Significant changes are on the horizon concerning how income from holiday home investments is reported to HM Revenue and Customs (HMRC). These changes, expected to come into effect from January 2024, form part of a broader initiative to ensure tax compliance across various income streams, many of which have been popularised by the digital age.
A Global Crackdown on Tax Evasion
In what is being viewed as a sweeping reform, HMRC is gearing up to implement new measures that mandate various digital platforms to share users’ details, including sensitive banking information. This move isn’t just targeted at large businesses; it’s also aimed at individuals who’ve turned to these platforms for additional income avenues, commonly referred to as “side hustles.”
This new directive will affect numerous platforms that so many rely on for extra income, including rental platforms like Airbnb, food delivery apps, and freelance websites. In essence, if you’re earning extra income from any of these digital platforms, HMRC wants to know about it.
Who Will Be Affected?
The upcoming changes are expected to have a broad impact, potentially affecting up to five million businesses and holiday let owners, based on HMRC’s data. This is not just about big businesses; everyday people who have invested in property to let as holiday homes or those engaging in various other gigs for supplementary income are also on the radar.
It’s crucial to understand that some platforms, Airbnb being a prime example, already have measures in place to report users’ income details to HMRC. However, what’s new, according to Dawn Register of BDO, a notable accountancy firm, is the scale and automation of this data sharing. “The sharing of data [will be] automatic and global,” she explains, highlighting the significant expansion in HMRC’s reach and efficiency.
The International Angle
This heightened scrutiny comes as HMRC adopts new rules set by the Organisation for Economic Co-operation and Development (OECD), aimed at standardising tax information-sharing globally.
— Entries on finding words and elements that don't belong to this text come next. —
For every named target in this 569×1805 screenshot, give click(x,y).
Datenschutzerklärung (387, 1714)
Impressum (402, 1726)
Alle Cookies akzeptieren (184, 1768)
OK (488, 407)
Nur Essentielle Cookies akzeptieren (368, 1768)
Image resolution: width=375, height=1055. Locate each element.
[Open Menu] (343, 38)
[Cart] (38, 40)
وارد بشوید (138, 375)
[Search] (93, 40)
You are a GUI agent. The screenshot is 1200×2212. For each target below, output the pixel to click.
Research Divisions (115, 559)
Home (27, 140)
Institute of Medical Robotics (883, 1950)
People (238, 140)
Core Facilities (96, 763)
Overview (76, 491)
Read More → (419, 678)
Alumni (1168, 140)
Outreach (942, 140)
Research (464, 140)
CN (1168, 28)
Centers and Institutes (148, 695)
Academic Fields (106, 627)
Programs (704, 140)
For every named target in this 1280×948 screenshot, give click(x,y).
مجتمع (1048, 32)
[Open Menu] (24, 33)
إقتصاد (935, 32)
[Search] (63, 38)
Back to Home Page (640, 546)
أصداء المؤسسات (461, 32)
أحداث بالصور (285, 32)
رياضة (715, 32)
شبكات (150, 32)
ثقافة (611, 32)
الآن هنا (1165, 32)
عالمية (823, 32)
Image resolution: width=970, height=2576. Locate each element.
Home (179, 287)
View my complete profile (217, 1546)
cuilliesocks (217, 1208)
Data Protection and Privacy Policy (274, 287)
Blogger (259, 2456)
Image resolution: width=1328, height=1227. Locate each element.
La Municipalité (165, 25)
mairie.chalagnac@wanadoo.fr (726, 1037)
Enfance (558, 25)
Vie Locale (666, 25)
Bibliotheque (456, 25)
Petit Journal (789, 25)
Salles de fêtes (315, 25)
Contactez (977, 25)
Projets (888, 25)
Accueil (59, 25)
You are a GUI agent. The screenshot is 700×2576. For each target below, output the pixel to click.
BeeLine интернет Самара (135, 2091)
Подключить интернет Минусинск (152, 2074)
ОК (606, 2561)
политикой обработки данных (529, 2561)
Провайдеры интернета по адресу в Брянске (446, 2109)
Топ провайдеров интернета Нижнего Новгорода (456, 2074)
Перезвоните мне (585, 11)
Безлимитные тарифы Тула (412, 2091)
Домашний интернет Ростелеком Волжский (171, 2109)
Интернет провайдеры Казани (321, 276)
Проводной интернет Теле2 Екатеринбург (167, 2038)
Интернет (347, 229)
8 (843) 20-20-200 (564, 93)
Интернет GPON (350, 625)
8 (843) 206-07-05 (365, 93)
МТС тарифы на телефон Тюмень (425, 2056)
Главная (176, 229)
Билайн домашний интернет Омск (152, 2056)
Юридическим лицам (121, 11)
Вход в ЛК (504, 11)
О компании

These rules significantly enhance HMRC’s ability to delve into the tax affairs of those earning income through digital platforms, even if these platforms are based overseas.
As of late 2022, the initiative had already garnered support from 28 countries and jurisdictions, indicating a widespread international effort to curb tax evasion. Seb Maley of Qdos, a contractor insurance firm, underscores the significance of this move, particularly because many digital platforms utilized for income are headquartered outside the UK. This development, he notes, will have “big implications for people with second incomes.”
Why the Sudden Focus on Holiday Lets?
The focus on holiday homes isn’t arbitrary. The pandemic has caused a noticeable spike in domestic travel, often termed “staycations,” leading to a boom in the holiday let sector. Data sourced by Hamptons estate agents through a freedom of information request, reveals a substantial increase in the average annual income declared from holiday lets – a jump from £11,800 to £15,600 over five years leading up to 2020-21.
This surge hasn’t gone unnoticed by HMRC, which has already initiated measures to ensure proper tax compliance in this sector. Earlier in the year, it sent out “nudge letters” to approximately 1,000 owners of short-term holiday lets whom it believed might not be declaring appropriate taxes.
Understanding Your Tax Obligations
If you’re earning money outside of your regular job, it’s essential to realize that this income must be reported to HMRC through the Self Assessment tax system, especially if it’s not already accounted for in your PAYE (Pay As You Earn). The concern for HMRC is that many individuals participating in the gig economy or earning from holiday lets are not accurately declaring this additional income.
When the Changes Will Take Place
The first reports from platforms under these new rules are due by January 2025. While these changes aim to ensure fairness and compliance, they also come with a cost. HMRC acknowledges that the new regulations will incur additional costs for some of the affected businesses, although the full scale of these potential costs remains unclear.
Implementing these rules isn’t without cost to the tax office either, expecting to expend around £36.69m and employ twenty-four full-time workers to manage this new landscape.
Final Thoughts from HMRC
HMRC maintains that the vast majority of people do pay their taxes correctly. Their spokesperson emphasised their commitment to supporting compliance, stating, “We use various methods, including working with online rental and marketplace platforms, to help make it as easy as possible for people to pay the right tax.”
For property investors and anyone engaged in side hustles, the message is clear: the landscape is changing, and transparency with the taxman is more critical than ever. The onus is on every individual to understand these changes and prepare accordingly to ensure they’re on the right side of the law when the new rules take effect.